- COSA FARE
Puoi riportare tutte le righe qui sotto come lista JSON di stringhe, una stringa per riga, escludendo le righe vuote e lasciando fuori le immagini?

=-=-=

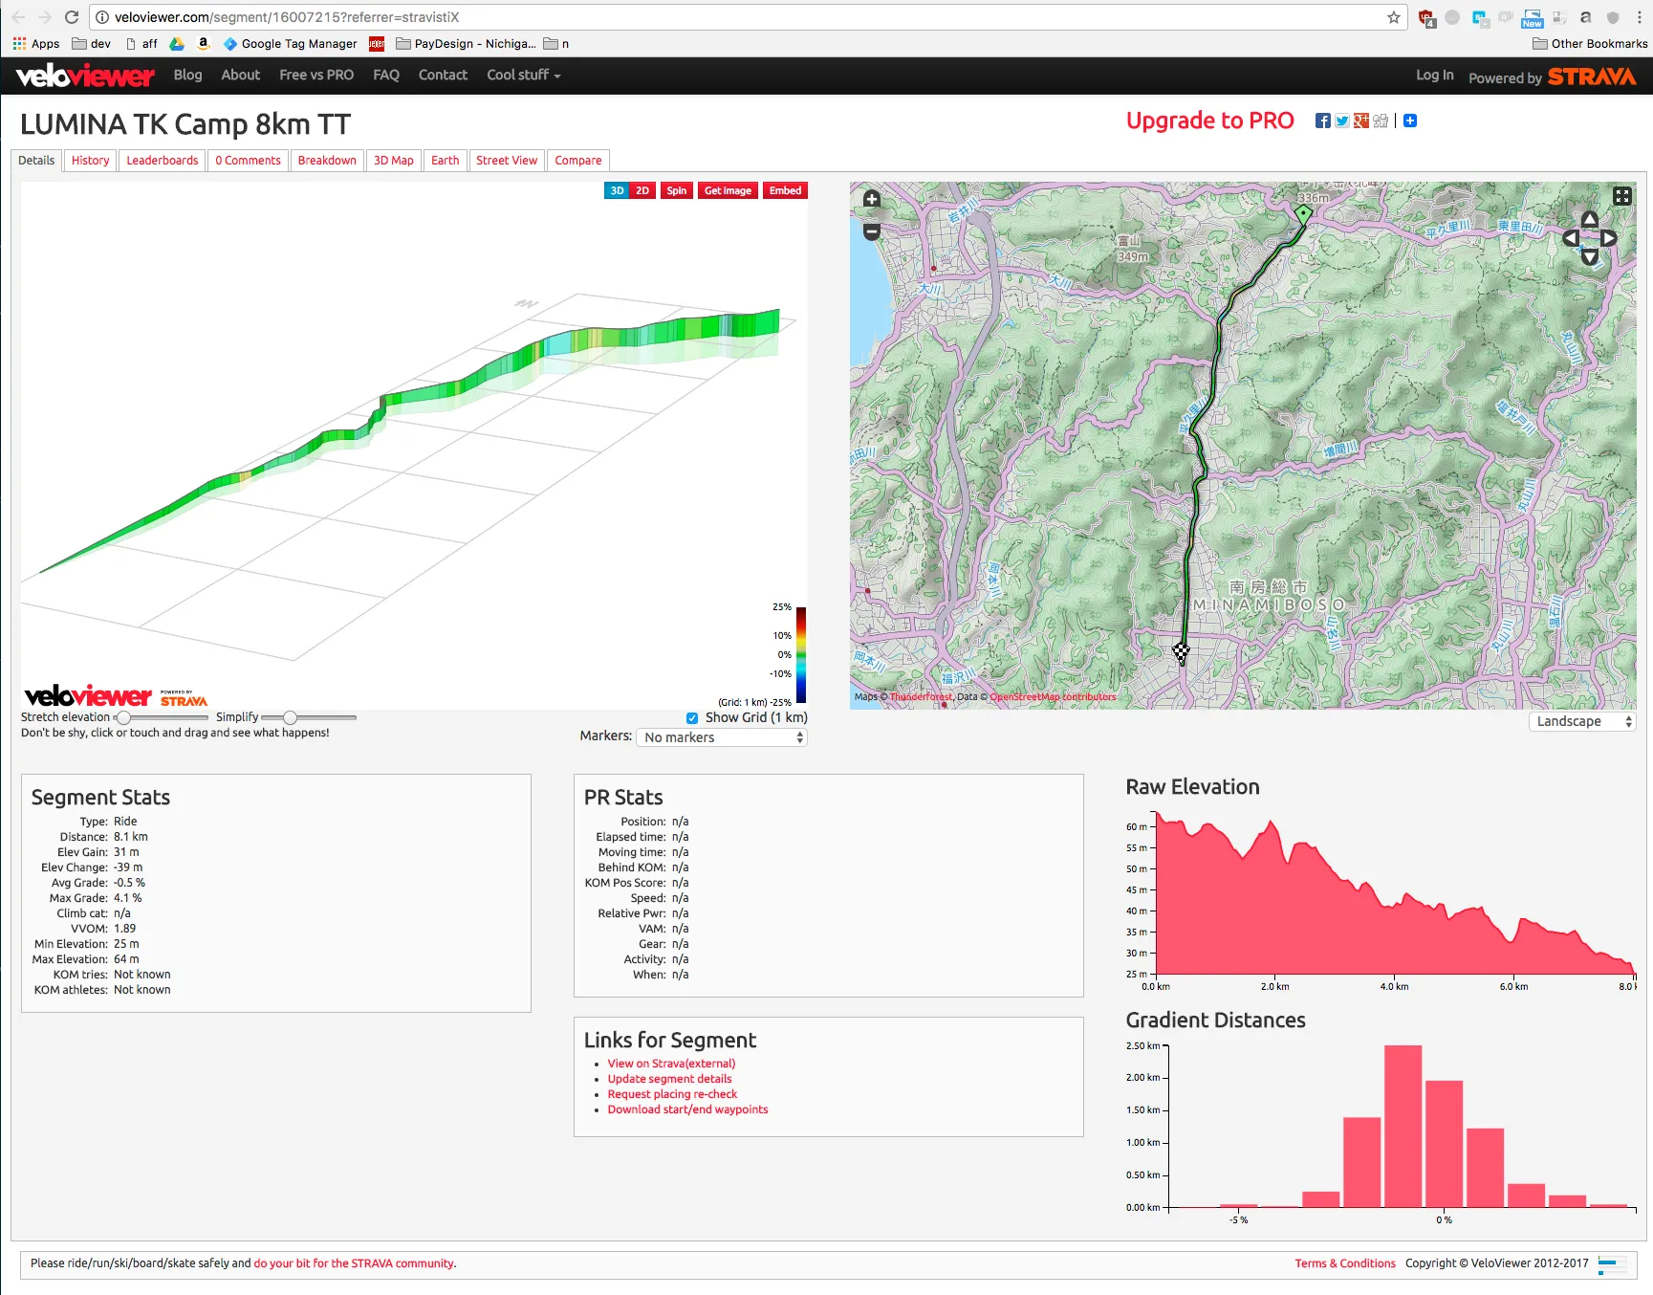This screenshot has width=1653, height=1295.
Task: Uncheck the Show Grid (1 km) checkbox
Action: 691,718
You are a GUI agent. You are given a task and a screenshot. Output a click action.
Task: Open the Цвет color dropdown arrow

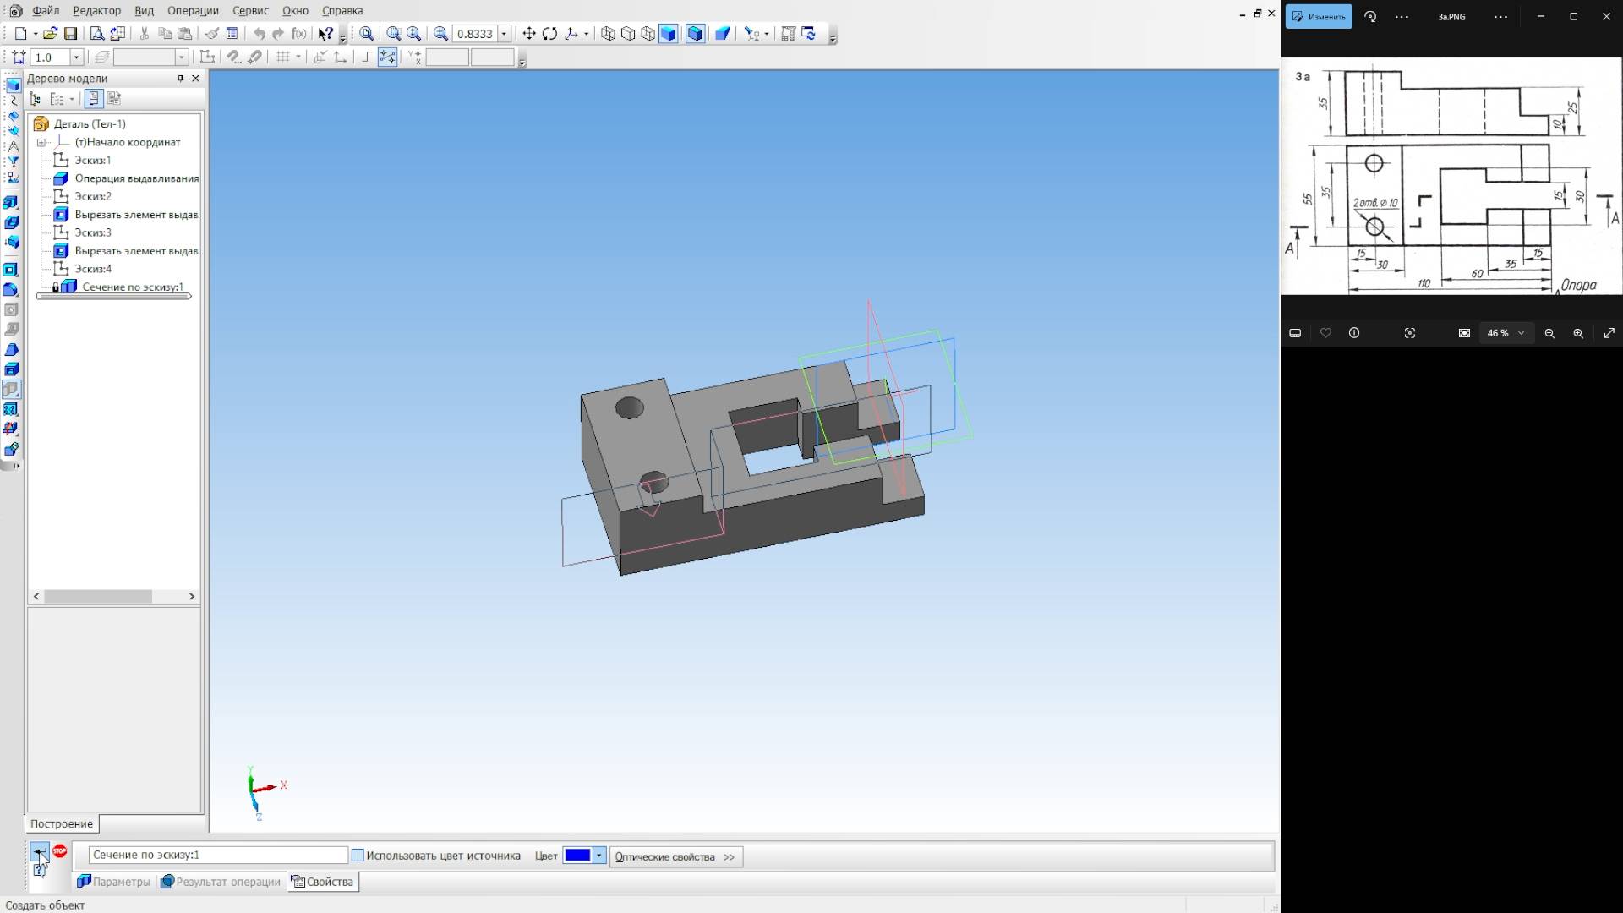(599, 856)
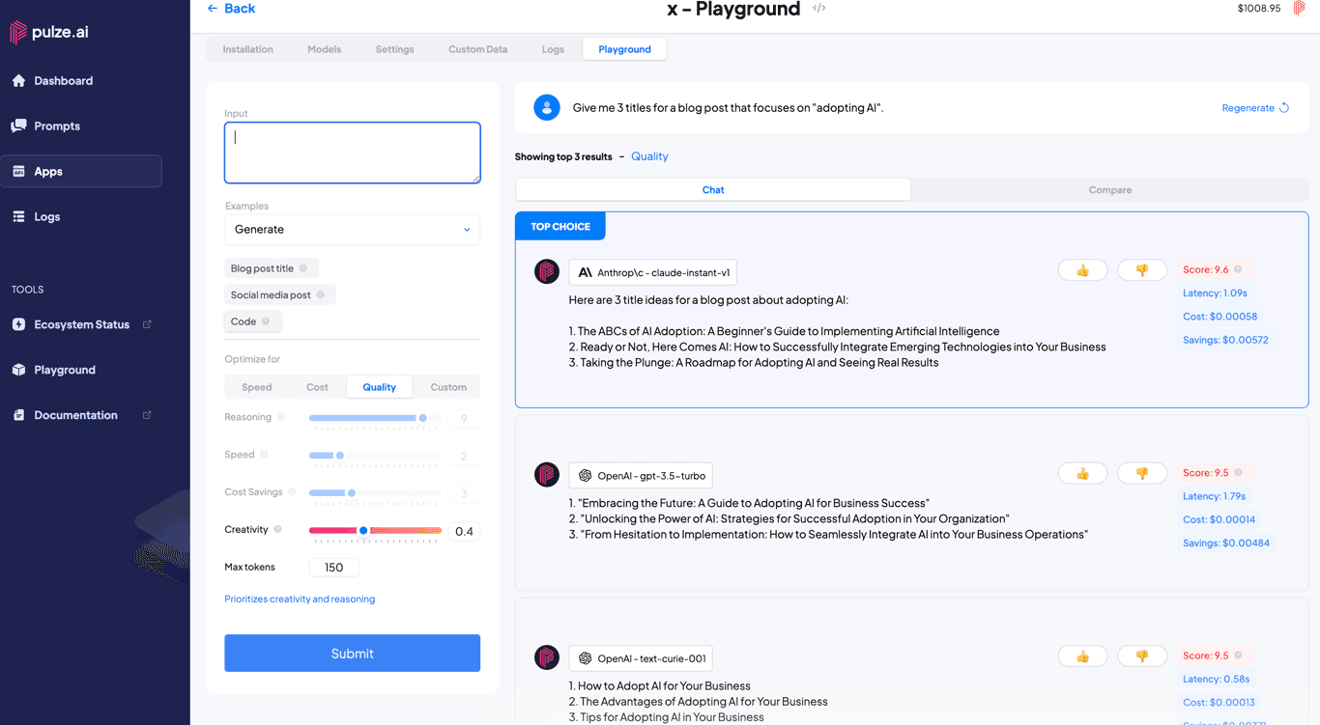Thumbs down the gpt-3.5-turbo answer
Viewport: 1320px width, 725px height.
coord(1142,472)
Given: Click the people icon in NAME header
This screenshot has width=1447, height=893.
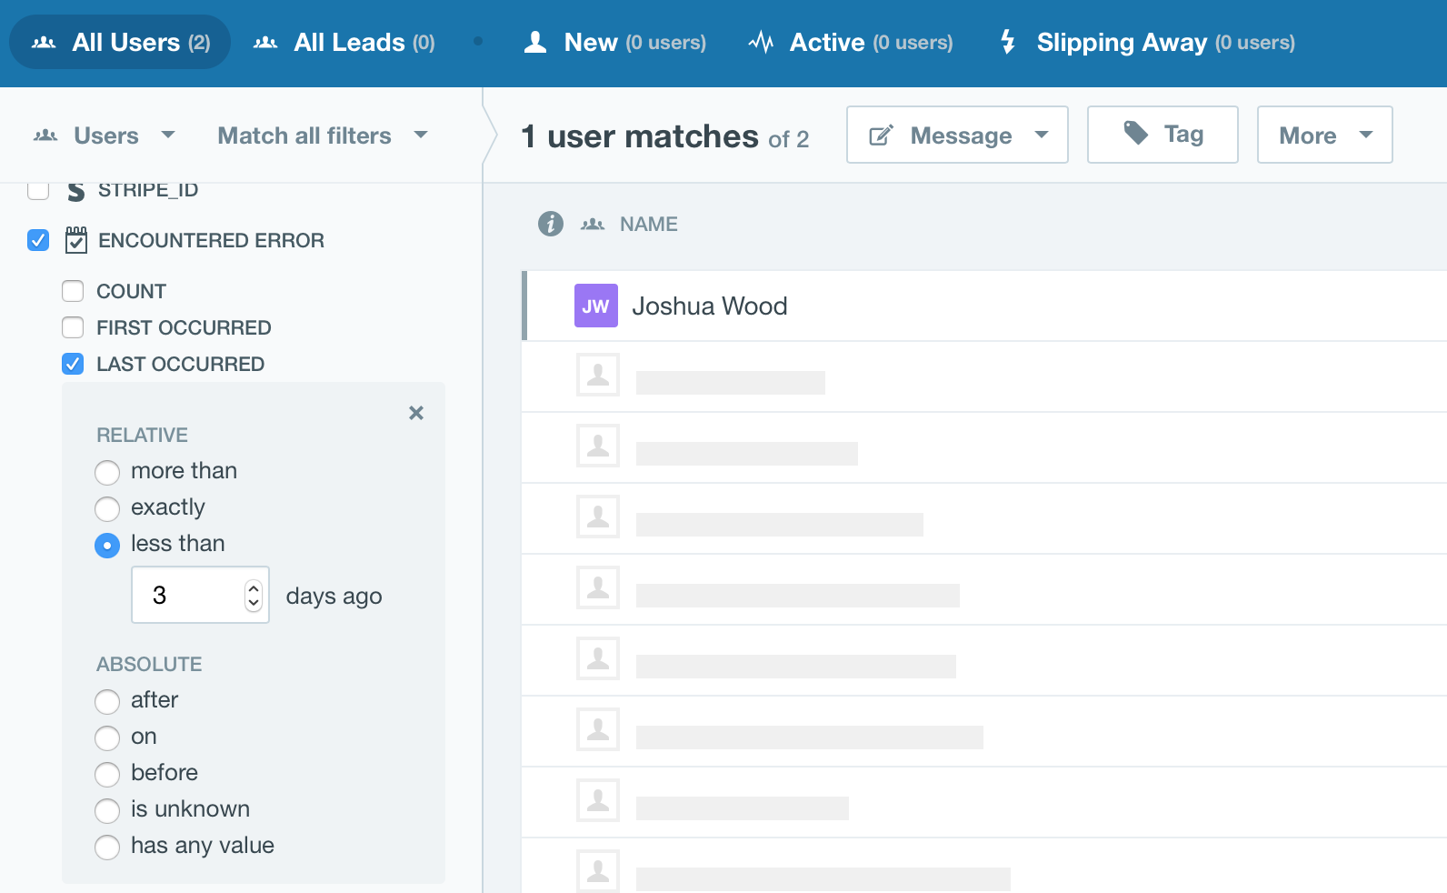Looking at the screenshot, I should 593,224.
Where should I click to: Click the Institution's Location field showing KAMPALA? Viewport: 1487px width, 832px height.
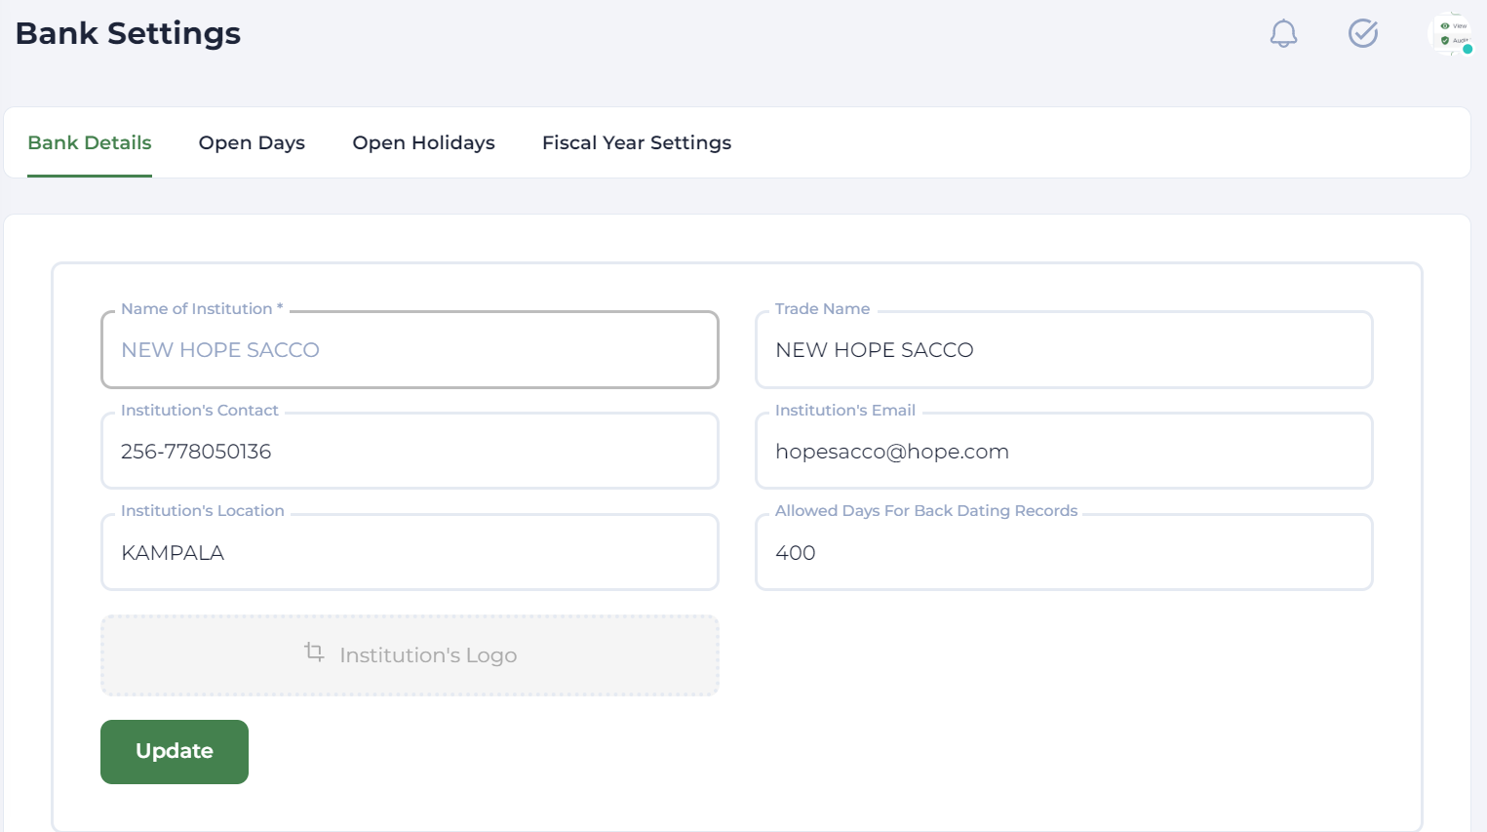[410, 553]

=-=-=

- SOLUZIONE
[
  "This screenshot has width=1653, height=1295.",
  "Task: Uncheck the Show Grid (1 km) checkbox",
  "Action: 691,718",
  "You are a GUI agent. You are given a task and a screenshot. Output a click action.",
  "Task: Open the Цвет color dropdown arrow",
  "(599, 856)",
  "Thumbs down the gpt-3.5-turbo answer",
  "Viewport: 1320px width, 725px height.",
  "coord(1142,472)",
  "Given: Click the people icon in NAME header",
  "This screenshot has width=1447, height=893.",
  "Looking at the screenshot, I should 593,224.",
  "Where should I click to: Click the Institution's Location field showing KAMPALA? Viewport: 1487px width, 832px height.",
  "[410, 553]"
]